Stitching: The sharpened image tiles were stitched into a single montage
file, using the ER-Mapper software (Earth Resource Mapping Pty, West
Perth, Australia) controlled by a custom script. The image tiles were stitched with
a ~ 5 um overlapping zone with partial  transparency to compensate for
minor alignment inaccuracies in the microscope stage movements.
Prior to stiching, the image tiles are positioned in a coordinate
system. This was accomplished through consecutive numbering of the image
tiles in the x and y directions by the KS400 microscope control software. The
numbering was used to assign exact coordinate information to the image tiles,
again with a custom script. Stitching of the image tiles is conducted only as an
algorithm, matemathically defining the exact location of each image tile in
the montage file.

Wavelet files: A compressed image is one that has been compressed to
reduce the image file size, while still providing an almost perfect version of
the original. There are various compression techniques. The most effective
technique is wavelet based, which is a method of processing, quantizing and
then encoding the image in a way that results in very high levels of compression,
with an almost perfect reconstruction of the original image. Wavelet compression
involves a way of analyzing an uncompressed image in a recursive fashion,
resulting in a series of higher resolution images, each adding to the information
content in lower resolution images. Because the compressed imagery is
constructed of multi-resolution wavelet levels, fast roaming and zooming on
the imagery is possible by selectively decompressing only the portion of
the image, at the level of detail currently being viewed.
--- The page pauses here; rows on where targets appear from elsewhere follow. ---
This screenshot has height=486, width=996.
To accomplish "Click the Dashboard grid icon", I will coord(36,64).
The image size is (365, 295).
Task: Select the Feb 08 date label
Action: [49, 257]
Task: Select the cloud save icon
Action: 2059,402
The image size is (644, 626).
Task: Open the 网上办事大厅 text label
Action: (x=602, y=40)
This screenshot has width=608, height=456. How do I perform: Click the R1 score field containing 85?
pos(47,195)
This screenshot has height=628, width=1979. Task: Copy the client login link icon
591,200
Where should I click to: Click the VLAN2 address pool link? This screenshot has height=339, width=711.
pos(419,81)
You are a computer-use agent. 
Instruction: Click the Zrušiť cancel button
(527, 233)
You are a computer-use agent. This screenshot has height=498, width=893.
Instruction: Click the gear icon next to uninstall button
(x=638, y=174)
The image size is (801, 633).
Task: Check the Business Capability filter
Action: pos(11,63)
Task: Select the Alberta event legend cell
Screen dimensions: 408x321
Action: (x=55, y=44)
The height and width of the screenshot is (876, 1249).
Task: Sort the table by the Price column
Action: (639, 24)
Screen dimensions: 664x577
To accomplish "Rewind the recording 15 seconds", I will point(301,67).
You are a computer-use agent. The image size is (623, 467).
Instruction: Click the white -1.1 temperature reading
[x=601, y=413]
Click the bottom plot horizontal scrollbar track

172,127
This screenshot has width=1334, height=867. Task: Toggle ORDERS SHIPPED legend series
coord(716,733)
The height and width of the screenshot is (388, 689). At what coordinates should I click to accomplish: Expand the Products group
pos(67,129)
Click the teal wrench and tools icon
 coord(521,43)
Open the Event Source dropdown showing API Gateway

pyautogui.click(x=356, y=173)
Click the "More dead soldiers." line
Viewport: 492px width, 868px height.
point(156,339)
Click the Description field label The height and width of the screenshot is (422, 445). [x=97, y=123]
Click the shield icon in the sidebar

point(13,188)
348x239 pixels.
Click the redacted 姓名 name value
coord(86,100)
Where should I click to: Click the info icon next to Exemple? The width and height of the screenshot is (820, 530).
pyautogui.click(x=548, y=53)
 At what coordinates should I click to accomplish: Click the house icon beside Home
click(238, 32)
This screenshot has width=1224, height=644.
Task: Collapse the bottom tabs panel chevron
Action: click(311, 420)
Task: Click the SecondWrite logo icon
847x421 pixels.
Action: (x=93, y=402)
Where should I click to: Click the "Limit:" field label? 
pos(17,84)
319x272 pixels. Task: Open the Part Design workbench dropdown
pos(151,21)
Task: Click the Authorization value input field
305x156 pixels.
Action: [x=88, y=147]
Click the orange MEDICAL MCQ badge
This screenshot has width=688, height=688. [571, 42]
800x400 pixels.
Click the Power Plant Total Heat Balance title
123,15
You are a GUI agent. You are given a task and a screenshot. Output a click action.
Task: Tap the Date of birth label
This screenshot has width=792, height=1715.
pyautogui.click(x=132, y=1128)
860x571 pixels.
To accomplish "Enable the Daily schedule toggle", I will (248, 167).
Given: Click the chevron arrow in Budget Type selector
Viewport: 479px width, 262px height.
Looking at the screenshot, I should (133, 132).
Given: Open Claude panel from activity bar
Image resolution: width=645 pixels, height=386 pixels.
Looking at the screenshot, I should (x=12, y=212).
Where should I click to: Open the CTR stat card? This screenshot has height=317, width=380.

Compression:  The montage files never physically exist as uncompressed
files, which would be almost unmanageable with mainstream workstations.
Instead the algorithmic representations of the montages are directly compressed
into wavelet files. The format used in the atlas and by the Image Web Server
software is ecw (enhanced compressed wavelets).

Automation of the image processing phase: The entire processing phase
was automated by one main custom VBScript (Windows Script Host). The
described software used for the various processing steps all operate with
their own inherent scripting languages. Custom sub-scripts written for these (KS
400 microscope control software, Irobot image processing software, ER-Mapper)
are sequentially initiated from the main script. The main script ends with auto-
matic uploading of the virtual slides to the image server. Information on the
script details can be obtained from the authors.